Section 5 Penalty: Failure to provide a Section 5 consent notice, or providing a non-compliant notice (missing purpose, recipients, rights, or Grievance Officer), violates Section 5 of the DPDPA. The Data Protection Board can impose penalties up to ₹150 crore for large-scale or systematic breaches of the notice requirement, particularly if many participants were not given proper notice or the notice was unintelligible.


Frequently Asked Questions

Q: Our marathon has 5,000 participants. Do we need to provide the Section 5 notice to each person individually?

A: Yes. Section 5 mandates the notice “at the time of seeking consent.” For a 5,000-person marathon, best practice is to embed the notice on your online registration form (participants must acknowledge it before submitting their entry) and print it on paper waivers for on-site registrations. Every participant must see the notice before you collect their data.

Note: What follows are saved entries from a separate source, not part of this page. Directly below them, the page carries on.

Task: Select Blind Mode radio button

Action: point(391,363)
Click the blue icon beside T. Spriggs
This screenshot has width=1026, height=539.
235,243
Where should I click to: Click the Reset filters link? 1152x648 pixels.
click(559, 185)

Providing it to 1,000 participants but not 4,000 others is non-compliance.

Q: Can we simply link participants to our privacy policy instead of writing a separate Section 5 notice?

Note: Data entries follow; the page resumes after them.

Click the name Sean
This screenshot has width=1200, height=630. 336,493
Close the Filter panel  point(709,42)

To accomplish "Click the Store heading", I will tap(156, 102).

A: No. A privacy policy is a general governance document; a Section 5 notice is event-specific and itemised. Section 5 requires you to disclose the exact purpose, exact data categories, exact recipients, and exact rights for this marathon. A link to an 8,000-word privacy policy does not satisfy Section 5. Provide a clear, standalone Section 5 notice—preferably one page or less—that data subjects can read and understand before consenting.

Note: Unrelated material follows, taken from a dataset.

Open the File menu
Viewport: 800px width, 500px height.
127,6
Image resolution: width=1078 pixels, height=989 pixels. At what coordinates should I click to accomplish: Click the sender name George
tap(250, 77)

Q: Our timing partner collects GPS location data from participants’ smartwatches during the race. Are we responsible for disclosing this in the Section 5 notice, or is the timing vendor responsible?

A: You (the marathon organiser) are responsible. You are the Data Fiduciary who decided to collect GPS data; the timing vendor is your Data Processor. Your Section 5 notice must itemise: “GPS location data will be collected throughout the race via [Vendor Name]‘s timing system, processed to calculate splits and official times, and retained for [duration].” If the vendor also retains anonymised analytics or uses the data for their own purposes, disclose that too.

Q: We are a small 10 km running club event with only 150 participants. Do Section 5 rules still apply?

A: Yes, absolutely. The DPDPA applies to all data processing in India regardless of the scale of the event or organisation. A small running club collecting even 50 names and phone numbers is a Data Fiduciary and must provide a Section 5 consent notice before collecting data. Non-compliance carries the same penalty exposure (up to ₹150 crore) as a large marathon. Scale is not an exemption.

Q: What language should the Section 5 notice be in if our marathon attracts participants from across India?

A: English is compliant for a national or multi-state marathon, as it is an Eighth Schedule language and widely understood among educated participants. If the majority of your runners are from one state or region (e.g., Tamil Nadu or Maharashtra), add the regional language (Tamil, Marathi, etc.) to the online registration form—this shows care and ensures non-English speakers can give truly informed consent. You may provide the notice in multiple languages; one official Indian language is the minimum requirement.